A recent Ipsos survey conducted for ABC News and the Washington Post found that 60 per cent of Americans believe Trump is too old for a second term.
During Trump’s first term, he was already fielding questions about his cognitive abilities. In 2018, Michael Wolff published his book Fire and Fury: Inside the Trump White House, which included quotes from a number of Trump’s aides, who expressed doubts about his competence. Trump denied the allegations that he wasn’t fit for office and allowed his doctor to reveal that he had undergone a cognitive assessment and scored a perfect 30 out of 30.
Trump has continued to reference this assessment to boast about his mental acuity. (It’s important to note that the test is not designed to measure intelligence, but to screen for neurodegenerative disorders like dementia and Alzheimer’s.)

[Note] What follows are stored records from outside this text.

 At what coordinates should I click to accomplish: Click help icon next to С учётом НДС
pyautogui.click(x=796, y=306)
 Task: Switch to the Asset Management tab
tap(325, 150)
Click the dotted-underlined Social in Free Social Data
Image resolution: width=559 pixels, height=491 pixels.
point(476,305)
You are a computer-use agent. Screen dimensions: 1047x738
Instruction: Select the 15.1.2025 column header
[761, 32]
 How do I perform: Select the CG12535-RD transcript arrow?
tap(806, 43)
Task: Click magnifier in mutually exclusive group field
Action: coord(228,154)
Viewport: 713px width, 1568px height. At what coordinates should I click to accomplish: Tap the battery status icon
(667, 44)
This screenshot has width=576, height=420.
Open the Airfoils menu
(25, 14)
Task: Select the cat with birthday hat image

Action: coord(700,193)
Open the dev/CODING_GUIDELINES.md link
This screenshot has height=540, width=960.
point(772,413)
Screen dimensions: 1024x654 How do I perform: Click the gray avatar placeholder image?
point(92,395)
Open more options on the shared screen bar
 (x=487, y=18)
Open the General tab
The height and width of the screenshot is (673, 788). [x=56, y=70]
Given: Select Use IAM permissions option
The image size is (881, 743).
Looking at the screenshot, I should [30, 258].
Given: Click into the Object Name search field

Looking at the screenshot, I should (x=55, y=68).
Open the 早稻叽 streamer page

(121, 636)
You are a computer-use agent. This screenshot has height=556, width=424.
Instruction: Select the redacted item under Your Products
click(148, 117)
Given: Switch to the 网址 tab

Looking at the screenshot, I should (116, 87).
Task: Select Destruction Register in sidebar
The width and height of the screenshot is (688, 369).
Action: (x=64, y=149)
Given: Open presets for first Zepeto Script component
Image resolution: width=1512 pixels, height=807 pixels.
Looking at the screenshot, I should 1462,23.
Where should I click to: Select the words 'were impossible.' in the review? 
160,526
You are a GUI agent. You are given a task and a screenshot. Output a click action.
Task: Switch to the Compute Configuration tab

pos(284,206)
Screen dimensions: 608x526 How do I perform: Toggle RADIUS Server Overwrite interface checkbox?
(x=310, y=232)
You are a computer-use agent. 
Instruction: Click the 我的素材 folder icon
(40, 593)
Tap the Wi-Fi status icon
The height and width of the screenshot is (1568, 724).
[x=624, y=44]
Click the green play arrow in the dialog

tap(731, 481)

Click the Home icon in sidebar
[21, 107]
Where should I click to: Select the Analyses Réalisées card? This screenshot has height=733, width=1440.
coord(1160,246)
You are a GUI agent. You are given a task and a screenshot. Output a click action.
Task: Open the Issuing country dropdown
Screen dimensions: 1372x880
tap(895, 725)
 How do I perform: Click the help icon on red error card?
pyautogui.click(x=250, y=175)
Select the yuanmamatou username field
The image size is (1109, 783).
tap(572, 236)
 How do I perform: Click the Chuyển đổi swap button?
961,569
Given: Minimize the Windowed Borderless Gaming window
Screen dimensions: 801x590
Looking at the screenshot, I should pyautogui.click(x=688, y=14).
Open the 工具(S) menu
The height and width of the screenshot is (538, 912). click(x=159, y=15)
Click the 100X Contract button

Just last month, Trump again referenced the assessment and suggested that Biden should be compelled to take a cognitive test, only to confuse the doctor who administered the test to him in the next sentence.
“He doesn’t even know what the word ‘inflation’ means. I think he should take a cognitive test like I did,” Trump said at the speech in June. “Doc Ronny Johnson. Does everyone know Ronny Johnson, congressman from Texas? He was the White House doctor, and he said I was the healthiest president, he feels, in history, so I liked him very much indeed immediately.”
The person Trump was referring to is actually Rep. Ronny Jackson, who was the White House physician for part of his presidency.
In another recent gaffe, Trump referred to former House Speaker Nancy Pelosi as “Nikki Haley” numerous times while talking about the Jan. 6 Capitol riot.
Pelosi shot back by claiming that Trump has a “cognitive disorder.”
Over the course of several months in late 2023, Trump seemed to confuse Biden and former president Barack Obama seven times, according to Forbes — three times during a speech on Sept. 15, twice during an Oct. 11 interview with Fox News radio, once during an Oct. 1 rally and again in November.
Trump has even forgotten his own wife’s name. In February this year, he appeared to refer to his wife Melania Trump as “Mercedes.”
During Trump’s recent speech at the Republican National Convention — where he accepted the Republican nomination — the former president appeared to ramble and meander through his words.
A Bloomberg opinion piece excoriated the speech as “so somnambulant and self-absorbed that at times the convention floor felt like a seance guided by a medium speaking in tongues.”
While Democrats couldn’t fully seize on these Trump missteps while Biden was campaigning, the floodgates may now be wide open to attack Trump’s age.
But it’s not just U.S. presidents who getting up there in age. The 118th U.S. Congress under Biden is one of the oldest in U.S. history. Business Insider found that nearly one in four members of Congress are in their 70s or 80s.
The increased attention paid to the age of politicians has spurred debate on age limits. Pew polling from October 2023 found that 79 per cent of Americans support age limits for elected federal officials and 74 per cent support limits for Supreme Court justices.